Enter Your Sarcophagus

Here’s good old Nick Hoffman again, this time teaming up with Aaron Zarzutzki on a live performance recorded in 2009 in Chicago. Psychophagi (PILGRIM TALK PT8) is another one of Hoffman’s “what’s going on” records, where the mysterious sounds remain unidentifiable, and even the mode of performance itself sometimes makes you wonder “have they even started yet?” I am gradually coming to terms with Hoffman’s ultra-radical approach in the performance arena, which defies almost all known conventions of improvisation, in favour of keeping an extremely low profile which allows him and his collaborators to pursue something so fleeting and invisible that the process almost seems absurd – futile, even. For the sake of structure, the work has been divided – most likely after the fact – into three parts, hence the “Three Grotesques”. As we contemplate the imaginary faces of these uglified demons, we can also ponder on the meaning of the “Anti-metaphysical propaganda of graveyards”, another conundrum which has been inserted in the title. Death and disaster (and the occult) are rarely far away when Hoffman picks up the performance gauntlet and activates his recording mics.

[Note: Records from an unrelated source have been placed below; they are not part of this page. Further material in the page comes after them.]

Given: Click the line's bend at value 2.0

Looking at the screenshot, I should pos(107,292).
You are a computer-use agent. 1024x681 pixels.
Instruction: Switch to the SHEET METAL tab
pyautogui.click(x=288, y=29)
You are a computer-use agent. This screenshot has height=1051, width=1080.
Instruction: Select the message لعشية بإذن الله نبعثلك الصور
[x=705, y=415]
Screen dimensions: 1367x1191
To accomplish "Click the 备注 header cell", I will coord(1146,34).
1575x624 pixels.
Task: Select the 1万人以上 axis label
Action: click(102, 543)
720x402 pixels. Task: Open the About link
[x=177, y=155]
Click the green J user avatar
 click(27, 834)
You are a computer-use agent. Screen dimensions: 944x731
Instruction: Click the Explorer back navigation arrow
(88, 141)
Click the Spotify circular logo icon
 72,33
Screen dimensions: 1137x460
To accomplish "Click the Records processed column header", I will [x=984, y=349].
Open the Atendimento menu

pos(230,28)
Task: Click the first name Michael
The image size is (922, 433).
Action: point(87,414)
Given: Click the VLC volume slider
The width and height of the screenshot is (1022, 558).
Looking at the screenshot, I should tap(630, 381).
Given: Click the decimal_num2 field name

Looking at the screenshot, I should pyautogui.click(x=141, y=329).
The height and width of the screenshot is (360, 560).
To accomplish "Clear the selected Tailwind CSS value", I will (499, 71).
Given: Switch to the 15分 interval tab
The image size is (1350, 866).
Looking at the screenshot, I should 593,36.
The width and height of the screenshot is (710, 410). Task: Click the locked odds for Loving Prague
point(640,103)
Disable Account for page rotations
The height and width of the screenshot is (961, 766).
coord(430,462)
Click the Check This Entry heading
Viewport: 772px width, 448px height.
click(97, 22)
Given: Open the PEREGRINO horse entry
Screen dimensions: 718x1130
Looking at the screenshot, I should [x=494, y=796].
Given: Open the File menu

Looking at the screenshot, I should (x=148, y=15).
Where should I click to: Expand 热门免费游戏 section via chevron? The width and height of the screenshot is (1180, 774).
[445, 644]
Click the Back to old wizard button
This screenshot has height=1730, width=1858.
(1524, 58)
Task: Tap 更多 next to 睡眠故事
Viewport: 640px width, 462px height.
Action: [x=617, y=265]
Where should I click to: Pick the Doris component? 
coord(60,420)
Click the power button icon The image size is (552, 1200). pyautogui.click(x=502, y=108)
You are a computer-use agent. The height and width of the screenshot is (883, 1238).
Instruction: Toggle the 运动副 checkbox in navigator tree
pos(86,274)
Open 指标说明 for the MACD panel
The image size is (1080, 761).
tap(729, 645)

If you can find your way past any of these obstacles, it is well worth your time girding your loins and going five rounds with this intensely difficult sound art; it may be appear to be embracing all that is cold and macabre, but I suspect the artists are actually doing their best to wrestle with the forces of the night, to hammer the Devil back into his cage, and to beat the Grim Reaper six ways from Sunday with his own scythe. Perhaps the best way they can do this is by recognising the limitations of much so-called “free music”, and forcing themselves to be as quiet and meaningless as possible. Aye, it’s a living personification of T.S. Eliot’s ‘The Hollow Men’. Bear all this in mind, and the ghastly non-musical sounds on this record (vague squeals, clatter, groans and rustling all rendered in quiet and unobtrusive fashion) will eventually cease to seem so absurd, and become almost beautiful and liberating in some way. If life is a game of cards with Satan (or a game of chess with Death), then Psychophagi proves the best way to win is to invent your own peculiar game, bound by its own mysterious rules – but don’t tell anyone what you’re doing.